28 Aug Trusting Your Gut Can Be Risky When Hiring
Gut, instinct, intuition – it goes by many names and countless executives have made their careers using it. But when it comes to hiring, should you follow your gut? Let’s think about what that means – it’s a feeling, a hunch, an inkling. It’s often devoid of data or facts. When you think about it in those terms, it seems ludicrous that people would put so much trust in something so subjective.
Yet, the vast majority of interviewers claim to know if they’ll hire a candidate in less than 6.5 minutes! That’s barely enough time for a hand shake and small talk. Yes, there is absolutely space for it, but simply relying on your intuition when hiring is risky, especially in today’s job market. With the abundance of job applicants out there, you’ll need more than your gut this time. Here’s why…
Your gut may unwittingly betray you in the form of unconscious bias.
We ALL have unconscious biases – learned stereotypes that are automatic, unintentional, deeply engrained within our beliefs that could affect our behavior. They cause us to make decisions in favor of one group or person to the detriment of others and more than often are based on unsubstantiated reasons. We automatically understand and are often critically aware of bias such as racism, ageism and sexism, but what about unconscious bias where an interviewer may lean towards a candidate if they live in the same neighborhood as them, or have the same pastime or support the same sports team. Gut feel is often weighted heavily by this bias and while often it’s innocent in nature, problems can arise when unconscious biases make their way into the workplace.
You might just get it wrong.
Business Insider estimates that gut hires have a 50% failure rate. A bad hire can cost your company over 1/3 of the employee’s first year of earnings just in direct dollar terms alone AND do irreparable damage to morale. Not to mention the wasted time, effort and, depending on the position, lost productivity, opportunity, or revenue. Is that something you’d be willing to risk on nothing more than what often equates to a coin toss?
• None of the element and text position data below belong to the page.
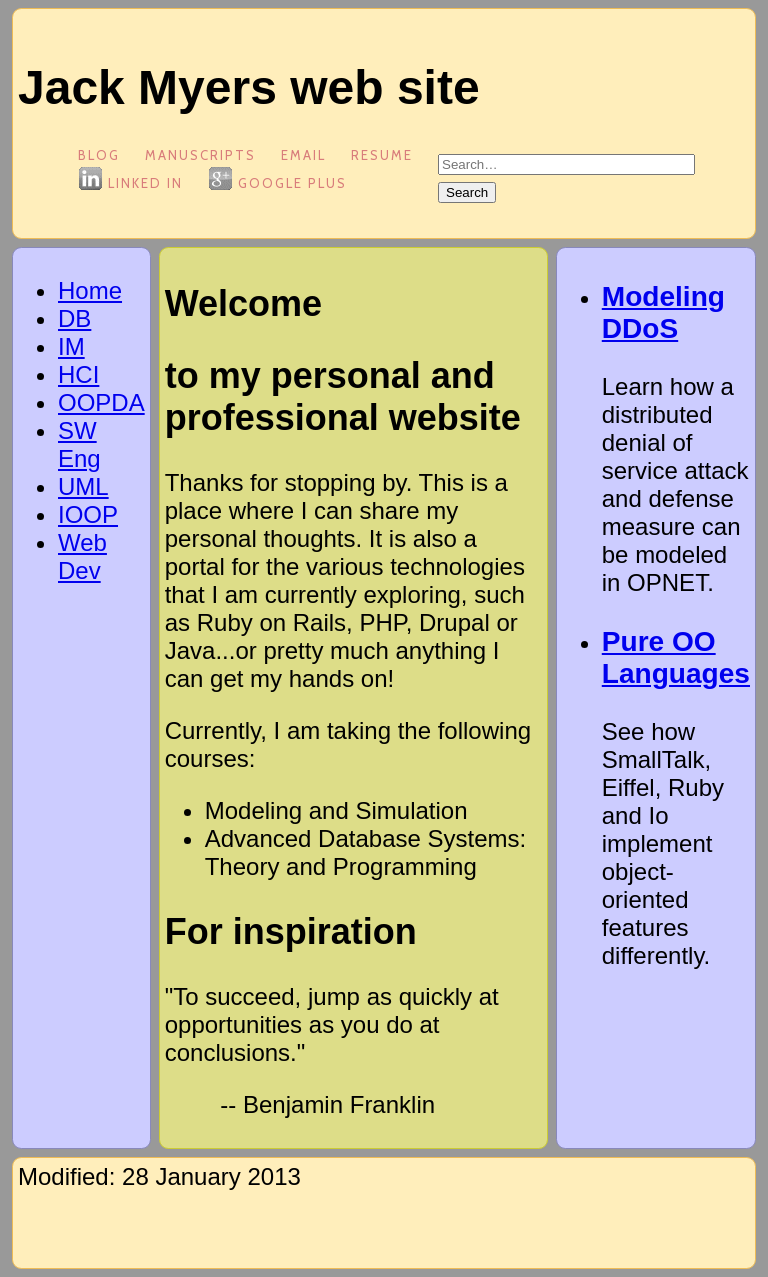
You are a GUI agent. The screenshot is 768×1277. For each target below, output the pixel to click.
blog (99, 155)
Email (303, 155)
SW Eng (79, 444)
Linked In (130, 183)
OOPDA (101, 402)
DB (74, 318)
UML (83, 486)
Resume (382, 155)
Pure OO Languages (676, 657)
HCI (78, 374)
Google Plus (277, 183)
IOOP (88, 514)
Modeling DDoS (663, 312)
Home (90, 290)
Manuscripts (200, 155)
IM (71, 346)
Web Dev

You’ll end up prioritizing style over substance.
If you’re making a decision based on gut, you are often doing so quickly and likely, excessively focusing on a candidate’s personality or presence. While these things DO matter, more than often they’re hardly the most important and are really just the superficial aspects of the candidate.
Of course, your gut instinct is and should be a part of the hiring process, but experts argue it should be factored in AFTER you’ve gone through the disciplined work of gathering evidence and objectively evaluating your candidate pool. There are a lot of ways to do this – here are a few:
Establish a structure and use it consistently. Identify a series of core competencies, characteristics and skills you’re looking for in a team member. Then, create an interview process that will bring these things to the surface. Develop and distribute a rating system or matrix for each interviewer to use so everyone is using the same criteria. Use it with each and every candidate in order for the structured process to work effectively.
Introduce assessment tools.
Whether you use personality or cognitive tests (or both), data can be extraordinarily useful during the hiring process. These tools will add to the reliability and impartiality of your system if you use the right one. The standardized nature of these tools will also go a long way in reducing unconscious bias.
Utilize a recruiting firm.
We’re operating in a talent-rich market right now and utilizing an external recruiter will help! Use these trained professionals and their experience to dig into the candidates or review your process to gather more facts off which to base decisions.
Once you have a system in place it is important to monitor your success. Keep a scorecard for yourself in the interview process with detailed notes. Chances are, your gut feelings impact your decisions quite a bit, but if they’re only PART of the process you’ll see more wins than losses.